それにしても、なんというバブリーで分かりやすいネーミング(笑)
おそらく、とてつもなく研ぎ澄まされた美味い酒なんでしょうけど、自分で買って飲むにはちょっと高すぎます。
もっと安くて、それでいて美味い酒が存在してくれないと、経済的に困るのですよ(笑)
こちらの目を引く箱入りの酒は、「超特選大吟醸原酒」
山田錦の、それも最高品質の特A米を38%まで磨いて醸した大吟醸で、これも間違いなく美味しい酒でしょう。
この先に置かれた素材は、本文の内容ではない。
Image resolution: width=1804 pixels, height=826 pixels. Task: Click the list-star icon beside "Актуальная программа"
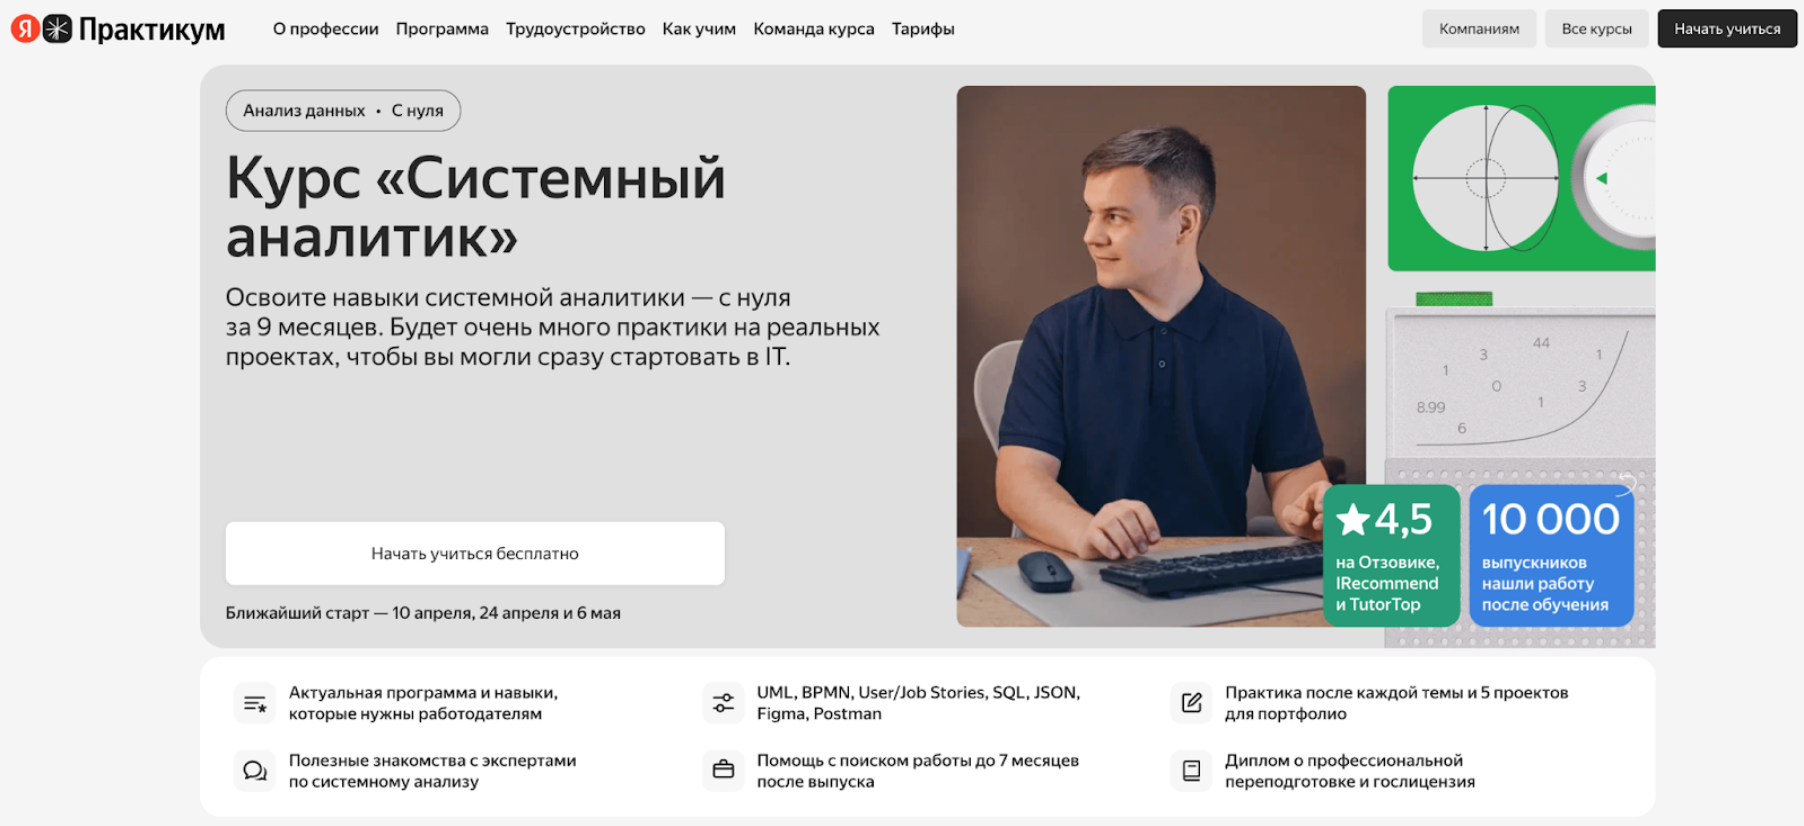[255, 703]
品評会で連続して金賞を受賞しているそうで、いわばお墨付きの酒。
値段は四合瓶で5,500円しますが、この肩書きの酒なら妥当な値段かも。
しかしきっと、山田錦らしい香り高くて雑味のない美味い酒で、その分、意外性もないのかな?などと考え、他の酒も探すことに。(・・・つい生意気な判断をしてしまいました。)
その隣にあったのは、備前雄町の純米大吟醸「鳳翔」(3,850円)
コアなファンが多いながら、安定した醸造が難しいと聞く酒造米、備前雄町を敢えて使って醸した純米大吟醸となれば、どんな味に仕上がっているのか、とても興味深い。
値段も比較的リーズナブル。(高い酒ばかり見てきたので、金銭感覚がすこぉし、ずれてきたかな?)
てな訳で、結果、買ってきたのは、冷やで飲むための『純米大吟醸 備前雄町 「鳳凰」』と、お燗して飲むための「特別純米酒」。
正月にこの「鳳翔」を早速開けてみましたが、その味を言葉で表現するのは難しいですね。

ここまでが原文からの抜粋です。